塚本:僕もDVDで観たりしますから、それは全然否定しないです。でも、やっぱりあの映画館で見る暗闇のドキドキ感と言うか、お化け屋敷や遊園地のような高揚感は何物にも代え難いですよね。僕が昔“映画監督になりたい”って強く思ったのは、『七人の侍』を大劇場で観て、館内のお客さん全体が連帯感でどよめいたのを共に体感して、あまりに素晴らしくて“俺もこういうのを作ってみたい”って思ったのがきっかけなんです。映画館の暗闇、デカいスクリーンはやっぱりいい。巨大な暗闇の中、巨大なスクリーンに蠢く物を観る、それがやはり素晴らしいですね。

──塚本さんと言えば役者としても印象深い役が多いですよね。『殺し屋1』で演じられていた役は観たら忘れられないものがありました。個人的な感想としては『鉄男』よりも「やつ」を演じておいでのお姿のほうが印象に残っていたりもします。斎藤久志監督で主演された『サンディドライブ』の演技とかも好きでした。監督作業しながらの演技は大変じゃないですか?

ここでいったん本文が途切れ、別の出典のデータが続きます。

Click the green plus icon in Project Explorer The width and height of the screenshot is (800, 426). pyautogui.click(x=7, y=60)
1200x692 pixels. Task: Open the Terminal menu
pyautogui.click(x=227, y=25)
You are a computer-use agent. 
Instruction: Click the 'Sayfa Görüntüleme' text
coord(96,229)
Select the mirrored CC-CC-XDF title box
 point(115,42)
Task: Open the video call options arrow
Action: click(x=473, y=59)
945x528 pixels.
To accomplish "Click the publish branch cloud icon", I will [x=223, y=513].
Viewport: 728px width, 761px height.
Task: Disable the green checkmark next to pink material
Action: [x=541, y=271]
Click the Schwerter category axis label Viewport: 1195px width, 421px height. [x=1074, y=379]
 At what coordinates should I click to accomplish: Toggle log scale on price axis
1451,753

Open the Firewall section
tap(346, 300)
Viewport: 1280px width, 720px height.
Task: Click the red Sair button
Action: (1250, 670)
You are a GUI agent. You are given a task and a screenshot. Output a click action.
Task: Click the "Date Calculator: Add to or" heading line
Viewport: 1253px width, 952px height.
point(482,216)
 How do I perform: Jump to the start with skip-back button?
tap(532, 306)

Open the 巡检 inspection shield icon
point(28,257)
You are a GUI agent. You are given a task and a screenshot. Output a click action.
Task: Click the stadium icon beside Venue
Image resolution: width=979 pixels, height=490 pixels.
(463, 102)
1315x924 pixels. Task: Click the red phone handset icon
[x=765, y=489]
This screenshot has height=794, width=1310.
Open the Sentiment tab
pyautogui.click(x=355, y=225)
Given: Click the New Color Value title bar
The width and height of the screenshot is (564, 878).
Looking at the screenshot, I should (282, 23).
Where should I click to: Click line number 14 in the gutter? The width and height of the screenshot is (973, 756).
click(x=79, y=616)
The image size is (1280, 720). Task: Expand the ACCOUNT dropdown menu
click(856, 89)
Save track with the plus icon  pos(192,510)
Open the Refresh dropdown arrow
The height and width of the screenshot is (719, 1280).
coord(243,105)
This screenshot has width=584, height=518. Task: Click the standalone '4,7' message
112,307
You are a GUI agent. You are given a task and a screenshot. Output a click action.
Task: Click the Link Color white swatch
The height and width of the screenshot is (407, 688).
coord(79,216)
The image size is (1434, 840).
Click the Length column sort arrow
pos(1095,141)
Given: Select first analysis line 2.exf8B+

塚本:でも、自分の映画で演じる分には別に。人の映画に呼ばれたら別ですけど。緊張もしますし。その映画のいい部品、パーツになりたいと心がけてます。よく「“自分だったらこうするのにな”と思わないか?」とか訊かれますけど、そういうふうには絶対思わないです。

──リメイクされてダメダメになる映画とか多いじゃないですか。キャストも変わって鉄男が田口トモロヲさんじゃないし、大丈夫かなーと思ったんですが、全く『鉄男』のままで安心しました。「やつ」は変わらず塚本さんでしたし。

塚本:僕は24年間この「やつ」を演じ続けてきましたが、もう本作でおしまいにします、演じるのは。身体がもちません(笑)。

──『東京フィスト』と『バレット・バレエ』に顕著ですが、ボクシングやボディピアスなんかの“痛い”行動を通して、生きている肉体を感じて生きる実感を得るという話が多いですよね。

塚本:夢かどうか確かめるために、自分の身体をつねったりするじゃないですか。あんな感じで痛みを感じたり、ぶん殴られたりして現実の自分、生身の肉体を自分は持っているんだと確認するという乱暴な話が好きなんですね(笑)。

──他の映画に影響を与えてますもんね。『ファイト・クラブ』とかまんまですし。

塚本:ああ。

──次回作の構想は。

塚本:いっぱいあるんですけど、この5年、僕にしてはかなり早いペースで撮ってきたのですが、やっぱり本作みたいにじっくり撮るほうが向いている感じがするので、これからはじっくり撮っていきたいですね。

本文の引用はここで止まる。